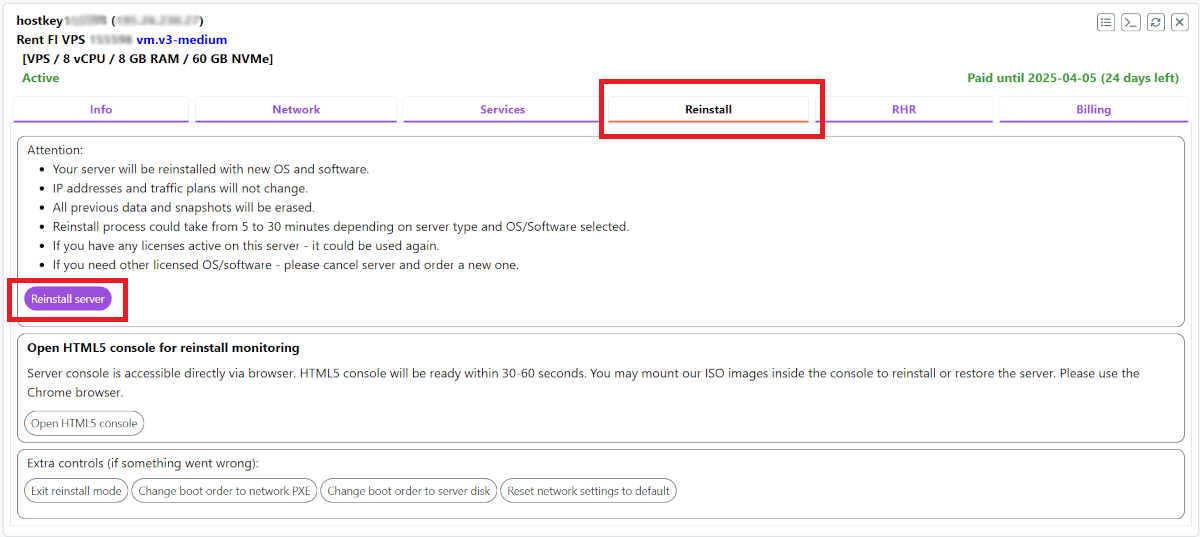1200x537 pixels.
Task: Click the refresh server status icon
Action: (x=1156, y=22)
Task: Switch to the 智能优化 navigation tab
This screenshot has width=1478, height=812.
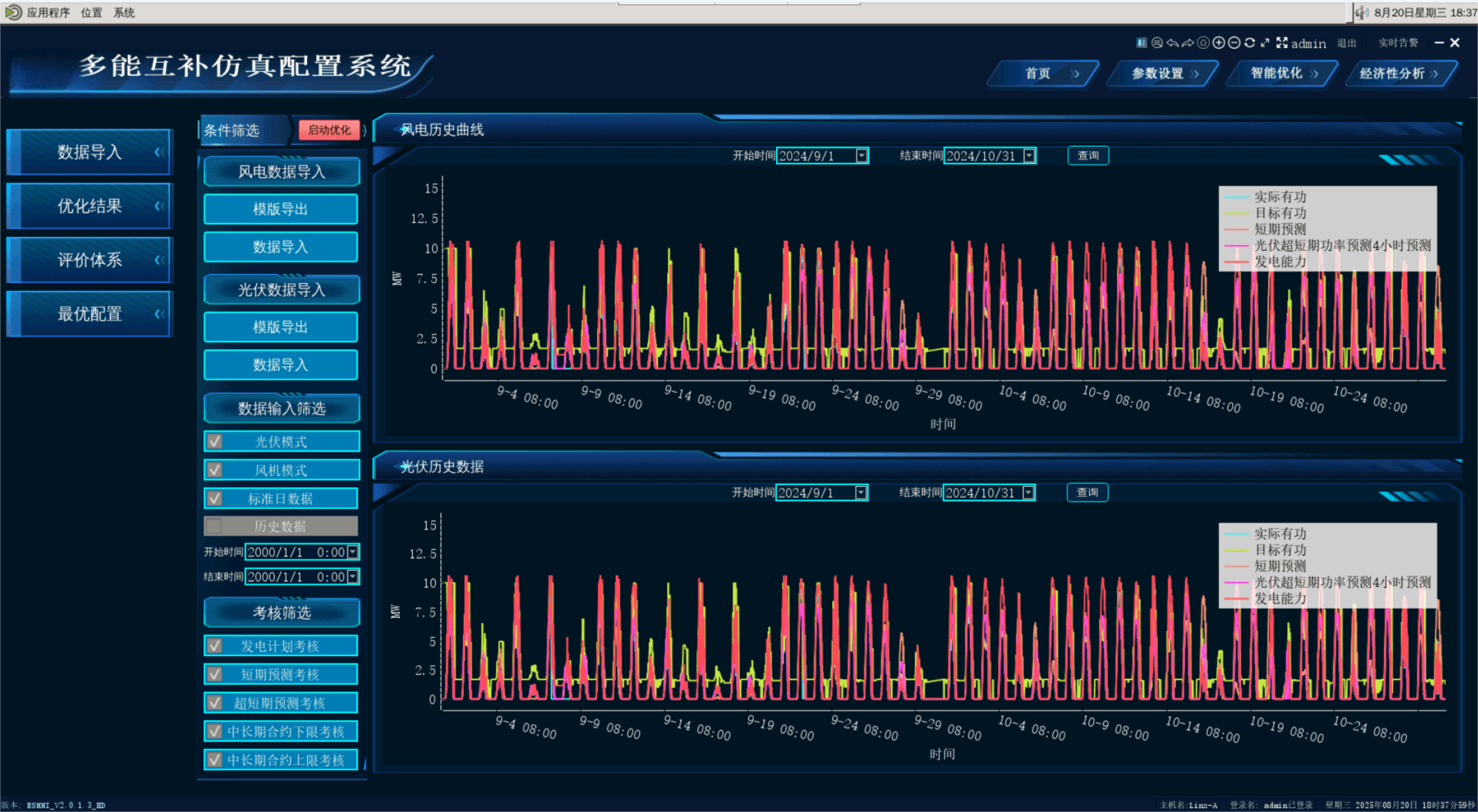Action: point(1281,73)
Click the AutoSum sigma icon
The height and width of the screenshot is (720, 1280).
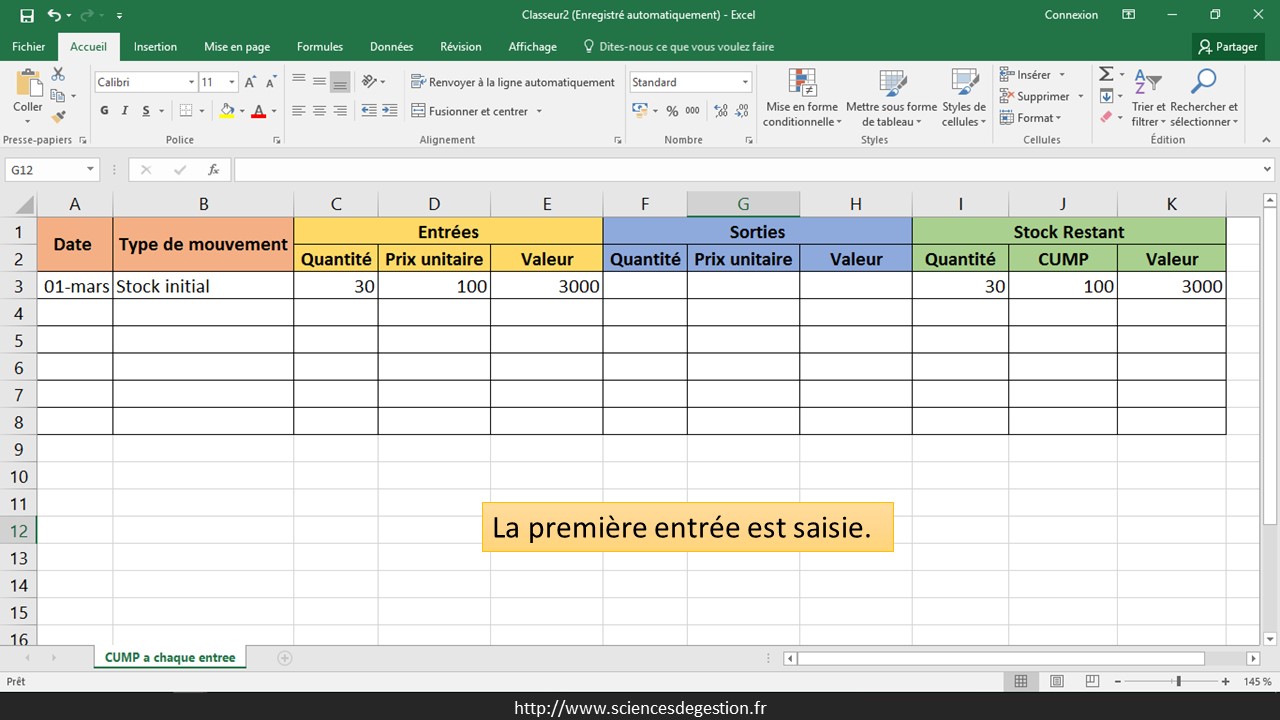(1106, 75)
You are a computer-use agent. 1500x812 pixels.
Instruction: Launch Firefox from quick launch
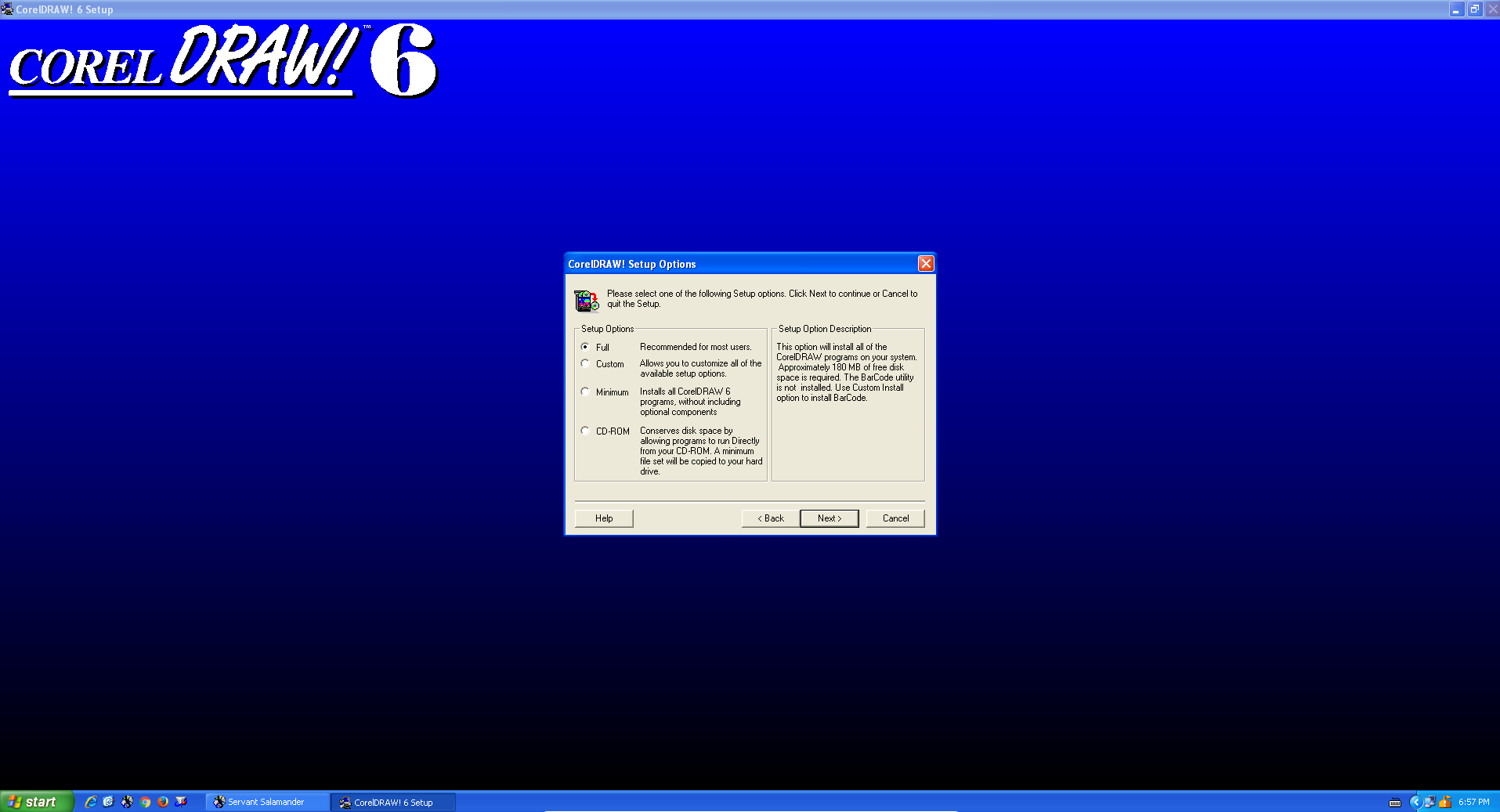coord(163,802)
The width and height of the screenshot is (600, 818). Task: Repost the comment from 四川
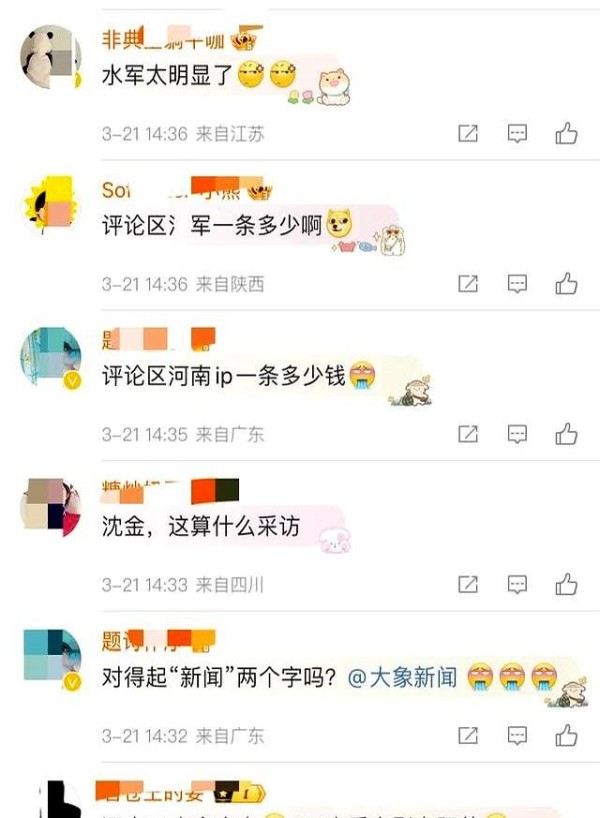(x=467, y=584)
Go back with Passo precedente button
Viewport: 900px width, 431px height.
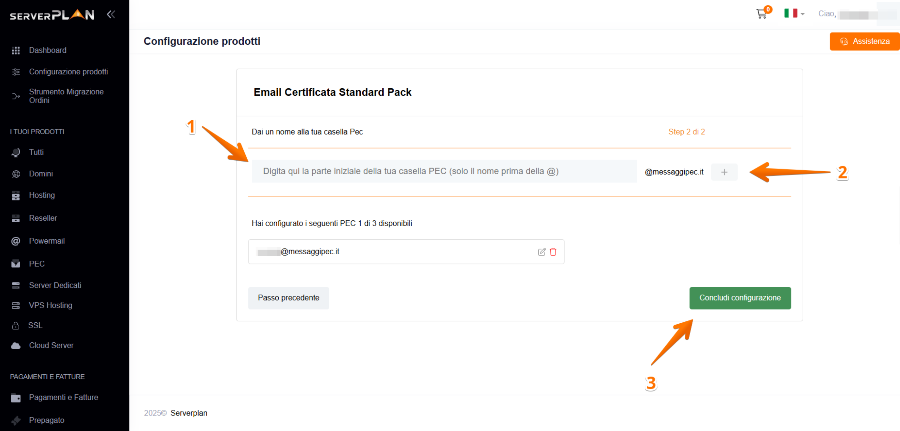288,298
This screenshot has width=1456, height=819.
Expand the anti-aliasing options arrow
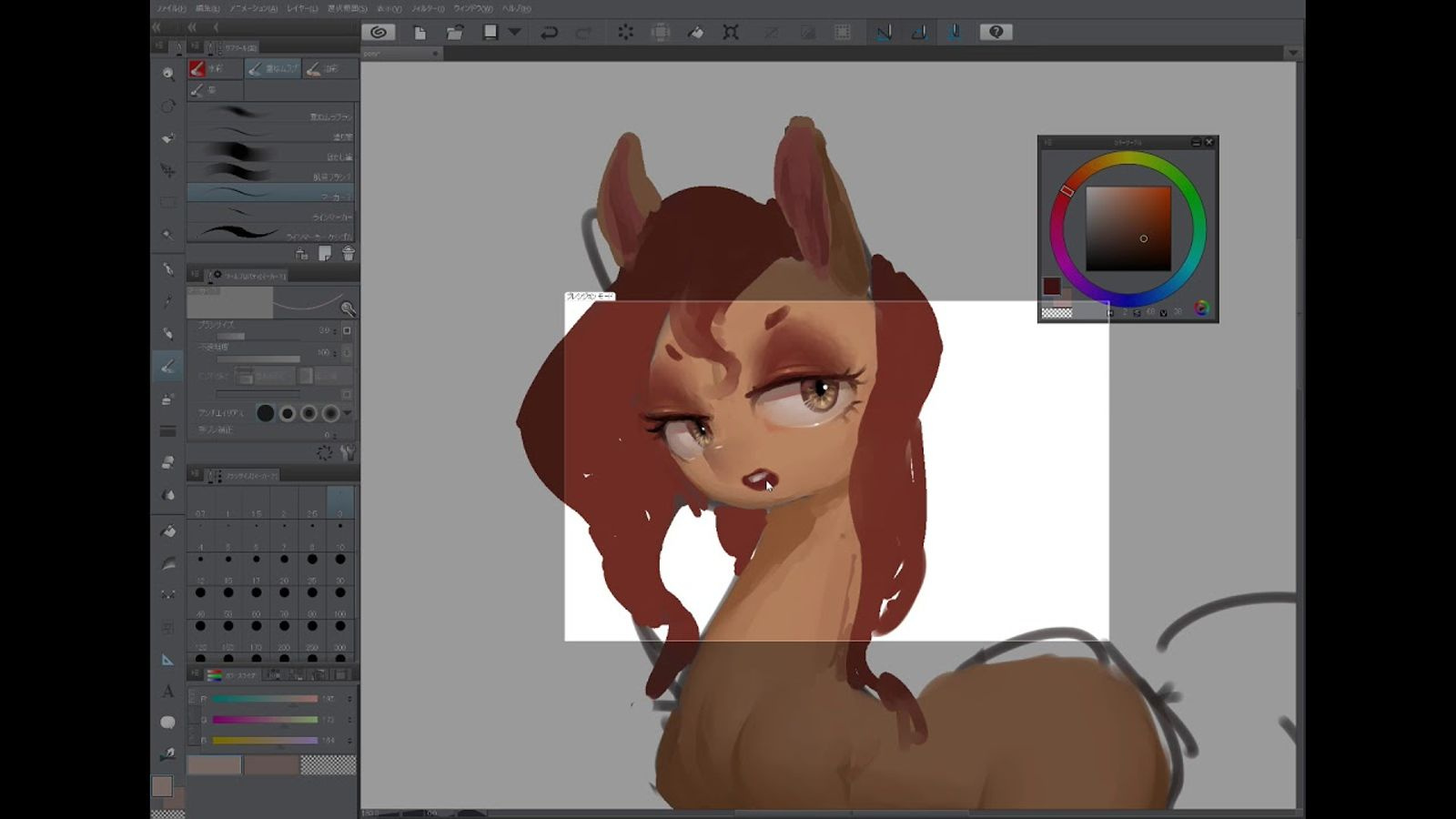[347, 413]

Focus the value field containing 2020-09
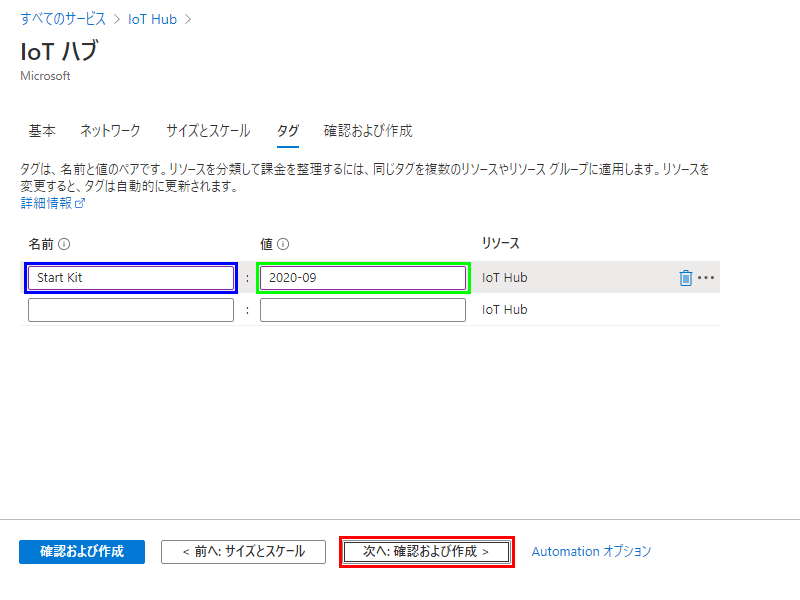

§

### AIM OF THE EXERCISE
Reproduce every line of the data above word for word, leaving out the pictures.

### FULL OUTPUT
1200x537 pixels.
Task: Click the refresh server status icon
Action: (x=1156, y=22)
Task: Switch to the 智能优化 navigation tab
This screenshot has width=1478, height=812.
Action: point(1281,73)
Click the AutoSum sigma icon
The height and width of the screenshot is (720, 1280).
(1106, 75)
You are a computer-use agent. 1500x812 pixels.
Instruction: Launch Firefox from quick launch
coord(163,802)
The width and height of the screenshot is (600, 818). Task: Repost the comment from 四川
(x=467, y=584)
Go back with Passo precedente button
Viewport: 900px width, 431px height.
288,298
This screenshot has width=1456, height=819.
Expand the anti-aliasing options arrow
[347, 413]

Focus the value field containing 2020-09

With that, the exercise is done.